To improve the performance of cardiologic forecasting models, it may be necessary to find novel variables. An example of multicenter study obtained using non-traditional risk factors and finalized to fatal cardiovascular disease risk prediction was reported by Tillmann et al.33 Patients from various Eastern European states took part to the derivation cohort (~ 14,600), and patients from Estonia formed the validation cohort (~ 4,600). In this study three models were evaluated, also using variables such as education and depression. The authors found the area under receiver operating characteristic curve in the range 78–87%, with better values in the validation cohort.

In general, the research of new features is desirable also in other areas of cardiology. For example, in subjects with zero-calcium score who underwent coronary artery computer tomography, the predicted models were unable to identify individuals with a very low probability of an abnormal stress myocardial perfusion imaging.34 Efficiency of models in cardiology remains a field still to be improved, and the use of strategies as multicenter data, novel features, and machine learning techniques seems to be an interesting way to go.

To the best of our knowledge, the errors on the J-ACCESS intercept and coefficients are not available.7,8 Therefore, we compared our updated model with the J-ACCESS model considering our estimates of parameters and standard errors vs. the J-ACCESS parameters alone, without their errors. Patients’ characteristics in our study were computed with respect to major adverse cardiac events, while in J-ACCESS7 were computed for patients with “hard cardiac events”, that is only using cardiac death and nonfatal myocardial infarction.

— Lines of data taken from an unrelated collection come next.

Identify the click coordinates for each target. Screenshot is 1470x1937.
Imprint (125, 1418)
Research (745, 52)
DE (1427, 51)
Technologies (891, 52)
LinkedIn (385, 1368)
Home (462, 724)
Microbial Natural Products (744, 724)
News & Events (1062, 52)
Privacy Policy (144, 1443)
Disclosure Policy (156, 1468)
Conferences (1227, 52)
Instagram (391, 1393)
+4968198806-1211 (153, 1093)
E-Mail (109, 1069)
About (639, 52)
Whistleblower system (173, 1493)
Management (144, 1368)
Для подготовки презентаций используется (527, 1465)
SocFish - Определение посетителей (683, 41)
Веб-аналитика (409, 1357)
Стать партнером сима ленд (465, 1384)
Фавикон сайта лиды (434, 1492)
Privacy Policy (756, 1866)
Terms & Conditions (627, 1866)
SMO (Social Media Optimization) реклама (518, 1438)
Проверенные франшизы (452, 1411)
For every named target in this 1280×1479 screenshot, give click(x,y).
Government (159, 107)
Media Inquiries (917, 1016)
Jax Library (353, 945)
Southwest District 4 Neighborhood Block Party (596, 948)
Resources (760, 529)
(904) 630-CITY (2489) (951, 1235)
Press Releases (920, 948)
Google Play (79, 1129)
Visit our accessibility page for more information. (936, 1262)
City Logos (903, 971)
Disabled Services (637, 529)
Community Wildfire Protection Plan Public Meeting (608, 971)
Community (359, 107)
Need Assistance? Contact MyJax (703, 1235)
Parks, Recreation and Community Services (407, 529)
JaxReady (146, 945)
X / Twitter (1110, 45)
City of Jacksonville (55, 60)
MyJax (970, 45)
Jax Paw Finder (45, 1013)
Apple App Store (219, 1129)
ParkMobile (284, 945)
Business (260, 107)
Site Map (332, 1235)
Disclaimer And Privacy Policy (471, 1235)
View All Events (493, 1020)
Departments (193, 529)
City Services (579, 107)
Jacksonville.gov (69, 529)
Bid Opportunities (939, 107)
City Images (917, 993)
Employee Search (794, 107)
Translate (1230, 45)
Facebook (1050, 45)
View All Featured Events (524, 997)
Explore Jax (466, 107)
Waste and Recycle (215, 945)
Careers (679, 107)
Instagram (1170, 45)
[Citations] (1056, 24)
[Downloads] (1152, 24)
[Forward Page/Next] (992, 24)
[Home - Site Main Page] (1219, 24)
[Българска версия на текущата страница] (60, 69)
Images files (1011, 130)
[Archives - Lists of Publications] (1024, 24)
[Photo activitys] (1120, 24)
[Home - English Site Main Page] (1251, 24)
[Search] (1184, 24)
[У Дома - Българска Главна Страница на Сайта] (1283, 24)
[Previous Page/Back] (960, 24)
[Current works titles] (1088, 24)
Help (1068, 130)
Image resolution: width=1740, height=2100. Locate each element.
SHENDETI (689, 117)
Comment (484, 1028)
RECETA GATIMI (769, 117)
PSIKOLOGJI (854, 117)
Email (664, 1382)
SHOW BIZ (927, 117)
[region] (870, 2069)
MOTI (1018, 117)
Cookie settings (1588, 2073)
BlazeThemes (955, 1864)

Our choice was due to the fact that the J-ACCESS parameters used in this study were given in several articles where were considered patients with major adverse cardiac events.7,8,9,35,36,37

New knowledge gained

This study confirms that clinical prediction models perform best in the population they were derived from. In addition, it supports the use of recalibration of predictive models to improve the model performance on external cohorts. Based on changes in diagnostic and therapeutic approaches for many diseases, predictive models may lose efficacy on time. Therefore, external validation and updating of the models in different cohorts is worthwhile to address the reproducibility and generalizability of any clinical prediction model.

Conclusion

External validation of a predictive model is necessary to determine reproducibility and generalizability to new cohorts. This method is gaining increasing importance for considering a model clinically acceptable. The results of this study indicate that the J-ACCESS model have a limited value for predicting of three-year major cardiac events in our study population. The performance in predicting risk of the updated model resulted superimposable to the calibration slope model.